**DATA SUPPLIED**
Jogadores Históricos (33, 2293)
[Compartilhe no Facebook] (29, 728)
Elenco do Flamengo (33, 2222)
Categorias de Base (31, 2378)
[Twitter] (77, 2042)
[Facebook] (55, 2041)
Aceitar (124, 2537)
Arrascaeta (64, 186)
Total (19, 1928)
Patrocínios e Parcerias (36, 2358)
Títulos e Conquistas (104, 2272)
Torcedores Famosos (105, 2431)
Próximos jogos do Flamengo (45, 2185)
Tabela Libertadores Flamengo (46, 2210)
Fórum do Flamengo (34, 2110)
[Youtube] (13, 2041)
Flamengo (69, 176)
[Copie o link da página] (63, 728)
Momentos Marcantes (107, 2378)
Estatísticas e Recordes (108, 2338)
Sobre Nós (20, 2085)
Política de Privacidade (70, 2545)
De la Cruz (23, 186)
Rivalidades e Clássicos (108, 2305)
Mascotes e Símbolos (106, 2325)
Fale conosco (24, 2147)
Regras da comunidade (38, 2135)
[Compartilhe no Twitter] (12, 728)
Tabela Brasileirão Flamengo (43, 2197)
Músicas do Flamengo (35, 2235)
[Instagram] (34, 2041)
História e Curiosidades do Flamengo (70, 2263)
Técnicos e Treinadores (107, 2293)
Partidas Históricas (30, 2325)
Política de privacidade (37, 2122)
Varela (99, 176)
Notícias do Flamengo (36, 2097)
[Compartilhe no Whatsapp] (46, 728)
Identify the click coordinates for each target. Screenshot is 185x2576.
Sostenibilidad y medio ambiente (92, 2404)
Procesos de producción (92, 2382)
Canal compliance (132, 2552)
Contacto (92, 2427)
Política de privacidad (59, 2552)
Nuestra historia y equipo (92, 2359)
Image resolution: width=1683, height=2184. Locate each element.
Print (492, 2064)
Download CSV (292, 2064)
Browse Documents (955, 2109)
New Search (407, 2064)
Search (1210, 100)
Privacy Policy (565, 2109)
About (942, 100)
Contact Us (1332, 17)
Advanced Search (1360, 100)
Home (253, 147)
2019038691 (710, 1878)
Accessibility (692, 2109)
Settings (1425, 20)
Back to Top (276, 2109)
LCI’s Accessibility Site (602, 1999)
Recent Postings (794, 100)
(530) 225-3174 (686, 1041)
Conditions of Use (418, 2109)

**WHAT IS EXPECTED**
Return exactly, and only, the line containing "2019038691 (710, 1878)" and every line after it through the end of the material.

**YOUR SOLUTION**
2019038691 (710, 1878)
Accessibility (692, 2109)
Settings (1425, 20)
Back to Top (276, 2109)
LCI’s Accessibility Site (602, 1999)
Recent Postings (794, 100)
(530) 225-3174 (686, 1041)
Conditions of Use (418, 2109)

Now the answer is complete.